People who look after people tend to be women on low pay

9 February 2018

“So looking after your mum, give it to social care workers and they are usually women. We pay them as little amount of money as we possibly can within the law. Or our precious four-year-olds. They are looked after again largely by women and largely paid the least amount.”

Emily Thornberry, BBC Question Time 8 February 2018

82% of people working in caring personal services are women. That’s out of 1.3 million people, and more than half of them are care workers and home carers.

94% of people working in childcare and related personal services are women. That’s out of 851,000 people from nursery nurses to teaching assistants.

The Office for National Statistics publishes a detailed breakdown of employment by occupation. From that you’d also find there are 11,000 florists, 17,000 sports players, and 43,000 clergy in the UK, as of the second quarter of 2018.

See how you fit in with the ONS’s gender pay gap tool that shows how many men and women work in different jobs and how much men and women earn.

These caring roles are relatively low paid occupations. 12% of social care workers are paid the minimum wage as well as 16% of childcare workers, taking over 24s in 2017, according to the Low Pay Commission. That compares to 6.4% for all workers over 24 years old.

It’s not all minimum wage work. The ‘caring personal service occupations’, which include childcare and social care, pay on average £9.11 an hour (slightly less for women, 20p more for men). Half of people in those jobs earn less than that, and half the people earn more. The best paid tenth of them earn about £12.99 an hour.

The least well paid group is the ‘elementary administration and service occupations’, paid on average £8.10 an hour (£8.58 for men, £7.85 for women).

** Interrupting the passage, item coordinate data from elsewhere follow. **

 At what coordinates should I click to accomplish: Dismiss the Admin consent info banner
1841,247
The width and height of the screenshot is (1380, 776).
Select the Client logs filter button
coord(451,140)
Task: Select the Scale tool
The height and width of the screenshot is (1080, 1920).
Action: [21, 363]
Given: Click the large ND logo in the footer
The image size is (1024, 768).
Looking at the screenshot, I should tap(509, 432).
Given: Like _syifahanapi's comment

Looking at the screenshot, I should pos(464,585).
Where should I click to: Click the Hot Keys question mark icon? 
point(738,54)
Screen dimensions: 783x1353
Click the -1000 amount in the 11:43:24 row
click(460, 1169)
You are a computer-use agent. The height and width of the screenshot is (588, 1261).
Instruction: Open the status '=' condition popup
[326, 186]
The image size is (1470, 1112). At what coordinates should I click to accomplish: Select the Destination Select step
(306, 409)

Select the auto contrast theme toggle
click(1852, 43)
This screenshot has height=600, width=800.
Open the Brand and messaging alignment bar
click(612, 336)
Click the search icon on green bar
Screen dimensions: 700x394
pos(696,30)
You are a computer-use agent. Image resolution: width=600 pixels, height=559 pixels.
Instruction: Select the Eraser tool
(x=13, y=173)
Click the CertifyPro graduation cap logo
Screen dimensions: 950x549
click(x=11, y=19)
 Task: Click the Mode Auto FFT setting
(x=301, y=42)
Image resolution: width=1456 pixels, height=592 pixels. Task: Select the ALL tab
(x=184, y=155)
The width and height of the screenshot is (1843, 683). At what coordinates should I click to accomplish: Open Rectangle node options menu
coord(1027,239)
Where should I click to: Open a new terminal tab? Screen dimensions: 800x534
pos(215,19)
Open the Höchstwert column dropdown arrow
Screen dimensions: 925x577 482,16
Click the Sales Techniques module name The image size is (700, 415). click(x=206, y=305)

These figures are for all employees including both full-time and part-time workers.

The ONS points out that the kinds of jobs men and women are more likely to do is part of what explains the overall gender pay gap: “a higher proportion of women work in occupations such as administration and caring, which tend to offer lower salaries.”

Many people care for someone else without being paid for it. 3.3 million females and 2.4 million males in England and Wales reported being unpaid carers in the Census in 2011. These unpaid carers are not included in the figures above.